On Sun, May 18, 2014 at 12:15:45PM -0700, Howard Chu wrote:
Luke Kenneth Casson Leighton wrote:
We fell for the fantasy of parallel writes with BerkeleyDB, but after a dozen+ years of poking, profiling, and benchmarking, it all becomes clear - all of that locking overhead+deadlock detection/recovery is just a waste of resources.
... which is why tdb went to the other extreme, to show it could be done.
But even tdb only allows one write transaction at a time. I looked into writing a back-tdb for OpenLDAP back in 2009, before I started writing LMDB. I know pretty well how tdb works...
Okay, transactioned, safe writes are slow.

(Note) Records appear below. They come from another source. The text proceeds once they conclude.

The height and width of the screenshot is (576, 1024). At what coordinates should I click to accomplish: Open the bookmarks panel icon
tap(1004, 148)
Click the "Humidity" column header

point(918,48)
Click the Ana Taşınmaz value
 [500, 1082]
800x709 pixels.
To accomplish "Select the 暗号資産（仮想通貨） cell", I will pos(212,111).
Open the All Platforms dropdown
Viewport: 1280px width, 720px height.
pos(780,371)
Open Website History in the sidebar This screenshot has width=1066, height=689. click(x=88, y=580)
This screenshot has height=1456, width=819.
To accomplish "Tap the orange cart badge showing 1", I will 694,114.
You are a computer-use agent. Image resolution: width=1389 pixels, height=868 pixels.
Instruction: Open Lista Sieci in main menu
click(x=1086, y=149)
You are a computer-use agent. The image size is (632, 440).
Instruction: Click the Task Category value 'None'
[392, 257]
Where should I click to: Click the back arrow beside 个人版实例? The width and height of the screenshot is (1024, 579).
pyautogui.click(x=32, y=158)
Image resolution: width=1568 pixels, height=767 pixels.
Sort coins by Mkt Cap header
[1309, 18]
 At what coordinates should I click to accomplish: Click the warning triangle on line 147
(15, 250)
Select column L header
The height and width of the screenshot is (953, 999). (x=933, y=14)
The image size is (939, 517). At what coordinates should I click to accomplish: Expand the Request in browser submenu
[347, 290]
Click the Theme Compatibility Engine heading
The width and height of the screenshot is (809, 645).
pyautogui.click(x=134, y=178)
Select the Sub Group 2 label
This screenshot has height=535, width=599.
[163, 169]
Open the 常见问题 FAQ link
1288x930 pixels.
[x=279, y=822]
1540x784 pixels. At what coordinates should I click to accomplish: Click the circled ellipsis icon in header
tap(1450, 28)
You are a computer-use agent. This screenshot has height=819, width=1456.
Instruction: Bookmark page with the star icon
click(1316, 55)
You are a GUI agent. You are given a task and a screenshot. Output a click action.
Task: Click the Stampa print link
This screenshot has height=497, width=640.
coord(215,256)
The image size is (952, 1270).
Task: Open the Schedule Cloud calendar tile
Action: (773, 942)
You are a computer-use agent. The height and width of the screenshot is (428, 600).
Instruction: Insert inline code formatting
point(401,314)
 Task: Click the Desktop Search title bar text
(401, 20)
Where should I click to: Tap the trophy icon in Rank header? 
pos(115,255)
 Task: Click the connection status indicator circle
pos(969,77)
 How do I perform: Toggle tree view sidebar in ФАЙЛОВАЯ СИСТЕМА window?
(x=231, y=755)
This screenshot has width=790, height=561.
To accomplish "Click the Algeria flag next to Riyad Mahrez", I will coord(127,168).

True. But the non-transactioned ones have significantly improved in the very recent past. We get a lot by mutexes (we had to find out how badly the linux fcntl locks really suck ...), and also by spreading the load from the freelist to the dead records in neighboring hash chains. I don't have any microbenchmarks, but larger-scale benchmark benefit a lot from those two.
I would like to give lmdb a try in Samba, really. I see that for 32-bit systems we will probably still need tdb for the future (pread/pwrite in lmdb anyone in the meantime? :-)). The other blocker when I last took a serious look is that crashed processes can have harmful effects. Has this changed in the meantime with automatic cleanup and/or robust mutexes? I know those might be a bit slower, but I would love to offer our users the choice at least.
Volker